BEGIN PAGE EXCERPT

Gouichi Motomura
- Native name: 本村 剛一
- Country (sports): Japan
- Residence: Tokyo, Japan
- Born: 25 December 1973 (age 51) Chiba, Japan
- Height: 173 cm (5 ft 8 in)
- Turned pro: 1992
- Retired: 2009
- Plays: Right-handed (two-handed backhand)
- Prize money: US$ 477,077

Singles
- Career record: 29–45
- Career titles: 0
- Highest ranking: No. 134 (6 March 2000)

Grand Slam singles results
- Australian Open: 1R (2000, 2003)
- French Open: Q1 (1998, 1999, 2000, 2005)
- Wimbledon: Q3 (2003)
- US Open: Q3 (1996)

Doubles
- Career record: 8–19
- Career titles: 0
- Highest ranking: No. 159 (19 October 1998)

Grand Slam doubles results
- Wimbledon: 1R (1999)
- US Open: Q2 (1998)

Team competitions
- Davis Cup: PO (1998, 2004)

= Gouichi Motomura =

Japanese tennis player (born 1973)

Gouichi Motomura (本村 剛一, Motomura Gōichi) (born 25 December 1973) is a retired Challenger tour and Japan Davis Cup team tennis player. Over a 16-year period, Motomura captured four Challenger titles, all in doubles, and is tied for the most Davis Cup ties played by a Japanese player, with 23. His career high singles ranking is World No. 134 and doubles ranking is World No. 159.

==Career overview==

Motomura played both singles and doubles throughout his tour career. His best singles results were reaching 10 Challenger finals – Bangkok, March 1998 (l./ Leander Paes); Kyoto, March 1999 (l./ Julian Knowle); Córdoba, July 1999 (l./ Oleg Ogorodov); Madrid, August, 1999 (l./ Ota Fukárek); Hong Kong, October 1999 (l./ Stéphane Huet); Hamilton, New Zealand, March 2000 (l./ Michael Joyce); Seoul, October 2001 (l./ Hyung-Taik Lee); Yokohama, October, 2001 (l./ Takao Suzuki); Campos do Jordao, July, 2003 (l./ Giovanni Lapentti); and Burnie, February, 2005 (l./ Chris Guccione). He won nine Futures tournaments. He appeared in the singles main draw of Grand Slam event twice, both times as a wild card entrant at the Australian Open, in 2000 and 2003, and both times he lost to a world top-50 French opponent. In 2000, he lost to World No. 26 Sébastien Grosjean 3–6, 3–6, 2–6, while three years later he fell to World No. 37 Nicolas Escudé 1–6, 6–2, 3–6, 2–6. Two other times, in 2007 and 2008, he attempted to qualify for the tournament but failed, while in 2007 he lost in the first round of qualifying for the Wimbledon Championships.

END PAGE EXCERPT
BEGIN DATASET ENTRIES

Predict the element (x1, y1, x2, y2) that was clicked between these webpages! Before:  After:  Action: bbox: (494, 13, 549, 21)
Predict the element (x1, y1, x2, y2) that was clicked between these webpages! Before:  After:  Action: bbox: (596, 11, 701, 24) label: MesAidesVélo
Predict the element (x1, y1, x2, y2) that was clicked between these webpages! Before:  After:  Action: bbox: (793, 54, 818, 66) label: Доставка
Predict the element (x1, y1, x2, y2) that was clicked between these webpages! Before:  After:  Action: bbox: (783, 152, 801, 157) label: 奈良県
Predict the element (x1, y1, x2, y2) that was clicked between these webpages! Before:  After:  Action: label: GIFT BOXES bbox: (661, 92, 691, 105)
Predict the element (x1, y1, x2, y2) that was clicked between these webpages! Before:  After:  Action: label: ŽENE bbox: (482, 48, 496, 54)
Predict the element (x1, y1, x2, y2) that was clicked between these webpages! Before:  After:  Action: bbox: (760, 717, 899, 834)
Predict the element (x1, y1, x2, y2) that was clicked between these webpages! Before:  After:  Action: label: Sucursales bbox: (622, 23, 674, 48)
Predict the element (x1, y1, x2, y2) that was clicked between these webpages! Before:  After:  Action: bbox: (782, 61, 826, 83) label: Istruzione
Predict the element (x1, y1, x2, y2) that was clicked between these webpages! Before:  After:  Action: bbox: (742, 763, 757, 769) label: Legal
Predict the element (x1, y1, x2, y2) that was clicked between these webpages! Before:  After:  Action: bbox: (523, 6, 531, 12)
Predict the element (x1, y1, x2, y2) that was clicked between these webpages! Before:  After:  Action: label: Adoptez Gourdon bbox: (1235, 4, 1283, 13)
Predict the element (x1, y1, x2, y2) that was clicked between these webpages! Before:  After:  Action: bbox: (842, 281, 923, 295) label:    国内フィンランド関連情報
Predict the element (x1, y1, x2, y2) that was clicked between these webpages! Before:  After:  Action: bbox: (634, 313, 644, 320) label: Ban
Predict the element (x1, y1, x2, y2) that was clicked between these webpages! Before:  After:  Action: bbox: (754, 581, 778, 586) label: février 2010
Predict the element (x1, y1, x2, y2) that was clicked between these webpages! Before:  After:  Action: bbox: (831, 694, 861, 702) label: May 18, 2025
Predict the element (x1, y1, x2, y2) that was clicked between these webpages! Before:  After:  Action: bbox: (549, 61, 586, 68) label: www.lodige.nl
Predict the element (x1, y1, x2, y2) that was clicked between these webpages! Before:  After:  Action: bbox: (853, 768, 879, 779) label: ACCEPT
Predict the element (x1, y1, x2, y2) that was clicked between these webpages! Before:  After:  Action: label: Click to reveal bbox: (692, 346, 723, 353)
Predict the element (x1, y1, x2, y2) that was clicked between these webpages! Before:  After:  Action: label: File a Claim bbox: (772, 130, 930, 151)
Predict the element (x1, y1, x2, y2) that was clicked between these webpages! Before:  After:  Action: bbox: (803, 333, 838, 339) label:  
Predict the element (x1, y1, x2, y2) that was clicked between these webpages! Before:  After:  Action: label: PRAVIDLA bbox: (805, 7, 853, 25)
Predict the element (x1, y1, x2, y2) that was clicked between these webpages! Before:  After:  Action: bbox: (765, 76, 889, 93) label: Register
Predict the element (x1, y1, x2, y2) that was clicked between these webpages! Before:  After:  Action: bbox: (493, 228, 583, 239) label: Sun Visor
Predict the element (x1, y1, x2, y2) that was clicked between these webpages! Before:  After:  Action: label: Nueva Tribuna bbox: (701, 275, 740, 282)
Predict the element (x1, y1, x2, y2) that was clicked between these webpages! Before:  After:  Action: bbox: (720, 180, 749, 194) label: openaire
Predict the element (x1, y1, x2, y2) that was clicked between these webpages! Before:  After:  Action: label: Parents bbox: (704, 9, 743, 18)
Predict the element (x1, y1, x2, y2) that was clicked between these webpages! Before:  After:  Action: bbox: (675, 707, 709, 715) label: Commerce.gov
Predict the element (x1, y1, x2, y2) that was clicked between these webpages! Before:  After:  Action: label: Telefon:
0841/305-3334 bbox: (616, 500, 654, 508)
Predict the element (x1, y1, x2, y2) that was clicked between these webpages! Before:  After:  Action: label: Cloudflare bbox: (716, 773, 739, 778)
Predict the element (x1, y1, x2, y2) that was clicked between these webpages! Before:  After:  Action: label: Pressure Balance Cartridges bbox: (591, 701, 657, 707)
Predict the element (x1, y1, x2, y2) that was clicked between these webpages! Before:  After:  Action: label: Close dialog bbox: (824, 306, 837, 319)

END DATASET ENTRIES

## LIST OF TASKS
1. Answer these questions from the Gouichi Motomura profile:
(a) In what year did he turn pro?
(b) How many Challenger titles did he capture, and in which discipline?
(c) Whom did he lose to at the 2000 Australian Open?
2. Return, word for word, the stretch of the Gouichi Motomura profile from "- Prize money: US$" through "1R (2000, 2003)".
The entries have no connection to the Gouichi Motomura profile.

## ANSWERS BY ITEM
1.
(a) 1992
(b) Four, all in doubles
(c) World No. 26 Sébastien Grosjean

2.
- Prize money: US$ 477,077

Singles
- Career record: 29–45
- Career titles: 0
- Highest ranking: No. 134 (6 March 2000)

Grand Slam singles results
- Australian Open: 1R (2000, 2003)